Investigate why Wikifactmine ElasticSearch has stopped
Open, MediumPublic

Description

Looks like elasticsearch has stopped.

It was being configured by puppet using the same roles as the labs cluster. Role still seems to be in place but nothing is running on 9200. Investigation is needed.

Event Timeline

Tarrow triaged this task as Medium priority.Jul 3 2018, 9:45 AM
Tarrow created this task.

@Tarrow: Is Wikifactmine one of the Tools on Toolforge, or which project should be assigned to this task?

@Aklapper It's a Project Grants funded project which has two tools on Toolforge and well as a project on CloudVPS. I thought it had a component project for it but I guess it never did.

I'm not actually actively working on it now.
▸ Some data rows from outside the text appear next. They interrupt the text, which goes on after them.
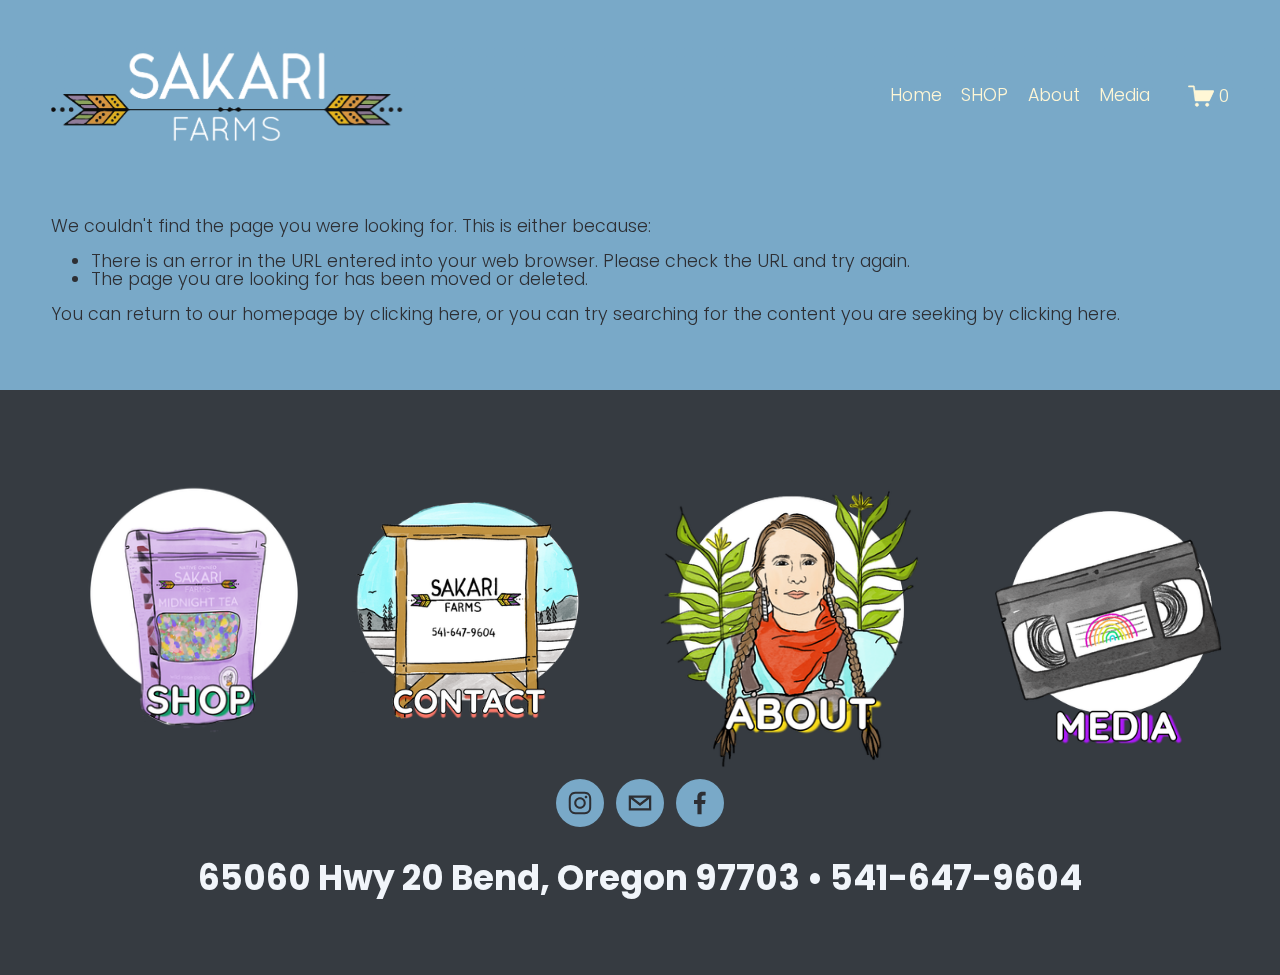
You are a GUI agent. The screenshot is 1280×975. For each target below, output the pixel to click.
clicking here (424, 314)
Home (916, 95)
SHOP (984, 95)
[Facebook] (700, 803)
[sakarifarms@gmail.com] (640, 803)
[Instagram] (580, 803)
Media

I guess whoever is doing the work on it from https://meta.wikimedia.org/wiki/Grants:Project/ScienceSource may want one.

[offtopic] @Tarrow: If you or someone would like to have a workboard and project tag, please follow https://www.mediawiki.org/wiki/Phabricator/Creating_and_renaming_projects - thanks!

Separate, but related, https://gerrit.wikimedia.org/r/#/c/operations/puppet/+/447564/ by @EBernhardson proposes to remove support for ElasticSearch 2.x in the puppet roles. We think that wikifactmine is the only cluster left running 2.x today.

@bd808 @EBernhardson I think the puppet role is good to be removed now. I've unapplied it from horizon and removed the references on heira.

I can't ssh into any of these VMs at all at the moment. They're in a fairly precarious situation if not running puppet.

These three elastic search nodes have local firewalls (ferm + iptables) that seem not to be managed by puppet. That means that they're probably blocking whatever ports you would normally need to communicate. I edited ferm by hand to allow bastion access so that you should be able to ssh in and see what's going on.